On the Nickelodeon sitcom “Big Time Rush,” Kendall Knight, James Diamond, Carlos Garcia and Logan Mitchell, are four hockey-playing friends from Minnesota who get their big break in a brand-new boy band.
The real-life story behind the bandwithin-a-TV-show bares some similarities — Kendall Schmidt, James Maslow, Carlos Pena Jr. and Logan Henderson were all cast in 2009 as both the show’s leads and the members of the concurrently operating boy band. Since then, the show has gone on to three seasons, and was just picked up for a fourth. The band is also currently working on its third full-length album.
But in the real world, the four didn’t meet each other until the final casting party. Schmidt hails from Kansas, Maslow from California, Pena from Missouri and Henderson from Texas. Even though the four aren’t the longtime friends they portray on the TV show, they have since become that way — for the most part.
That’s a good thing, considering how much time the four have to spend together. With filming for the show, rehearsals for the tours and writing and recording sessions for albums, the band’s members work nonstop throughout the year. They’re in the middle of a 70-date marathon tour of the Big Time Rush, with Cody Simpson
Live, the show also needs to strike a balance among the fictional world of “Big Time Rush” ; the recent TV movie, “Big Time Movie” ; and real life. Although, according to Schmidt, it’s easier than it might seem.
“The younger kids are probably thinking, it is the same person I am, and they don’t ever get confused as to who’s up onstage — we look the same as we do on TV, except we might have a little bit more rocking haircuts onstage,” Schmidt said. “In general, I think the older girls are going to see a boy band they like, and the younger kids are going to see their favorite TV show.”
KEEPING THINGS CONNECTED
To that end, the band tries to keep ties to the TV show within the live concerts — or in the case of this tour, the movie, which closed out season two of the show in March. The film is a Beatle-esque spy comedy that features, appropriately, covers of five Beatles songs — “Revolution,” “I Wanna Hold Your Hand,” “Help,” “We Can Work It Out” and “Can’t Buy Me Love.”

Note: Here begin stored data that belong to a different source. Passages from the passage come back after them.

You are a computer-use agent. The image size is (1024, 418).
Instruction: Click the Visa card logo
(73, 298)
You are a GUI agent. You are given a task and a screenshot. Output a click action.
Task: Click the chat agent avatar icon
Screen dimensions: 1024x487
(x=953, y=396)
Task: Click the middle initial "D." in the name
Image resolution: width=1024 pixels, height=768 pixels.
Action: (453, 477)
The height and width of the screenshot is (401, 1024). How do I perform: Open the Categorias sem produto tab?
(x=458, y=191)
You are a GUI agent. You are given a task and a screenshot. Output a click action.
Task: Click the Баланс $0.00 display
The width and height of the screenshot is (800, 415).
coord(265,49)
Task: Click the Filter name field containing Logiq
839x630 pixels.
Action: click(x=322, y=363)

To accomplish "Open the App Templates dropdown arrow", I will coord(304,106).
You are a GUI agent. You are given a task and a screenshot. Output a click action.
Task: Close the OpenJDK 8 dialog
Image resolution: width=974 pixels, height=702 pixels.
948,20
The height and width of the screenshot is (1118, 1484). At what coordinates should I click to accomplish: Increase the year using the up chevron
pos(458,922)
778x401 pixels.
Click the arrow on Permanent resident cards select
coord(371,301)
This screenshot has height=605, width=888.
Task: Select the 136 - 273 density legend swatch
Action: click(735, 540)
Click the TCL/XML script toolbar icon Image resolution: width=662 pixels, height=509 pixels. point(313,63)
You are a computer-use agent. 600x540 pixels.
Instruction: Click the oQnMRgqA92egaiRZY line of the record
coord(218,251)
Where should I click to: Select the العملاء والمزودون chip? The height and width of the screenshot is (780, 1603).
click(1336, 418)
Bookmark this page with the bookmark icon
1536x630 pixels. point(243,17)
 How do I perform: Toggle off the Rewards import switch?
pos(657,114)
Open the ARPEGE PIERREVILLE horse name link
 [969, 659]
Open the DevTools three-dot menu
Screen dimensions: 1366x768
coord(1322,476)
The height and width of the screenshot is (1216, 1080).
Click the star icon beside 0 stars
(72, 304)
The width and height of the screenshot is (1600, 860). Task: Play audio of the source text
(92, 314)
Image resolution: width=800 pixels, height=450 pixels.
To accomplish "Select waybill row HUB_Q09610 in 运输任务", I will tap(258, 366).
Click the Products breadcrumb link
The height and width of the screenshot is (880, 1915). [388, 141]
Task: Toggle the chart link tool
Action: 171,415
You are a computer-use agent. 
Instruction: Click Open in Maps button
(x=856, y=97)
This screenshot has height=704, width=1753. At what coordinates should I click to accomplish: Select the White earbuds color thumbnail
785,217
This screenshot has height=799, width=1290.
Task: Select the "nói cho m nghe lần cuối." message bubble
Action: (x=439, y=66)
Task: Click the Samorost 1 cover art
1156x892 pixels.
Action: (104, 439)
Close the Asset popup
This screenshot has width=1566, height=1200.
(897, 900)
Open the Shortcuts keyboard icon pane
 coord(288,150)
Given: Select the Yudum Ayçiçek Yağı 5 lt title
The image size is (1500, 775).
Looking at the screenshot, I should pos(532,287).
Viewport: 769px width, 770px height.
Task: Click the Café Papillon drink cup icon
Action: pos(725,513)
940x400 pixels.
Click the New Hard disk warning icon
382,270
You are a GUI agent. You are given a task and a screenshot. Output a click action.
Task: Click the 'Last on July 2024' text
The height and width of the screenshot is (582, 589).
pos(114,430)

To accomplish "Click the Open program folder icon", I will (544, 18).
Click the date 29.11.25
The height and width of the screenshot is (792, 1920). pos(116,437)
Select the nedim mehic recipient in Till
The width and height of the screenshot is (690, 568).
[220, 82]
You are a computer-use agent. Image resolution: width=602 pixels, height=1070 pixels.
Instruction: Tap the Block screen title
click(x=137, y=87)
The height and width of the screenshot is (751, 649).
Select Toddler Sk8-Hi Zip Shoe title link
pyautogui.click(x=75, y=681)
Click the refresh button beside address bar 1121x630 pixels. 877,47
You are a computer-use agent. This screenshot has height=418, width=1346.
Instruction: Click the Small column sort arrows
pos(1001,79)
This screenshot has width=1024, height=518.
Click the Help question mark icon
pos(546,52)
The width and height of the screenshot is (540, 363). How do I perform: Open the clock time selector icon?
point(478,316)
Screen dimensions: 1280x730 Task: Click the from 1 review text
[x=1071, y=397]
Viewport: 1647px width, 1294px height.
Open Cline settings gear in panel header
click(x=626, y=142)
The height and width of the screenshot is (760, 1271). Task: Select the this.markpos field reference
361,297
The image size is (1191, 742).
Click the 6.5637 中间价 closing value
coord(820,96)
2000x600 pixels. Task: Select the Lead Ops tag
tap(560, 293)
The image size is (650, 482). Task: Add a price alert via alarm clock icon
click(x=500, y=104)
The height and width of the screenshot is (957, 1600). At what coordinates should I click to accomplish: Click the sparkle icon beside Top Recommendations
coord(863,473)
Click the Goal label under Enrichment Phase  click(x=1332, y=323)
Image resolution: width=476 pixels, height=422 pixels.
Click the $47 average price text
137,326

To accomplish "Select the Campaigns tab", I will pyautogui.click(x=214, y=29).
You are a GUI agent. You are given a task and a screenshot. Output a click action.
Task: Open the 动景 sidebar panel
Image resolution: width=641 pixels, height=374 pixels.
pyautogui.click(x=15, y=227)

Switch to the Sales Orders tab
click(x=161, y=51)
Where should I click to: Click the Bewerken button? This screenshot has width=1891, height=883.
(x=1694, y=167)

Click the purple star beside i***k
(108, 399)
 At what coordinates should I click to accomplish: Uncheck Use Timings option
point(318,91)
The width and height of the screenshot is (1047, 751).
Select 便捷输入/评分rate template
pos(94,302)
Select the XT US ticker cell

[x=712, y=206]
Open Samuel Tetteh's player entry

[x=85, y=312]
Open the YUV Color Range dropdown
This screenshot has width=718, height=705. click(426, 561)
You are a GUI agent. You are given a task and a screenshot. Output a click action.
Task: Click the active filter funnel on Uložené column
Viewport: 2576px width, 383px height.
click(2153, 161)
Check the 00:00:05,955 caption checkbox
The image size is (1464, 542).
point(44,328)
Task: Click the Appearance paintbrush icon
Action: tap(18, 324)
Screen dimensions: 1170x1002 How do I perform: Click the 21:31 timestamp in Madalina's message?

“We do a little 10-minute thing in the show where we sing an a cappella song, and then do a song with our soundtrack clips from the movie,” Schmidt said. “People are coming to see the TV show, or the characters in the movie. We decided to do the movie, since it’s more recent and a little more grown-up.”
Schmidt and the rest of the band are hoping to carry over a more mature sound into their next album as well. A new single, “Windows Down,” which heavily samples the riff from Blur’s “Song 2,” was released in June, and was featured on a 2012 rerelease of the band’s second album, “Elevate.” Any musical evolution will be a gradual growth, as the band remains mindful of its fan base.
“I think [fans] would be surprised at the stuff we already have cut — we cut a lot of songs for the second album, and a lot didn’t make it,” Schmidt said. “We have so many songs already done that are just awesome. . . . There’s one we cut the other day that is great, and has a more mature sound. Everyone is constantly making new tracks, and the third album is going to be stepped up, but not too much — otherwise the fans are not able to keep up.”
With their busy schedule, the band has been writing and recording on tour. In between dates, the band has also found time to visit children’s hospitals while in the Northeast — before the Camden show, the group visited the Children’s Hospital of Philadelphia.
“We go to their rooms, because they’re usually in beds, and we sign things for them, get our photos taken with them,” Schmidt said. “We’ve gone to the one in Boston as well. Usually when we come to the East Coast, it’s something we like to do.”
For now, there seems to be no end in sight to the group or the TV show, which of course are intrinsically linked.
“That’s why the third album and the fourth season were picked up at the same time,” Schmidt said.
“For us, each one of us — one might enjoy acting more, one might enjoy singing more,” Schmidt said. “The great thing is that right now, we don’t have to choose, we get to do both at different times.”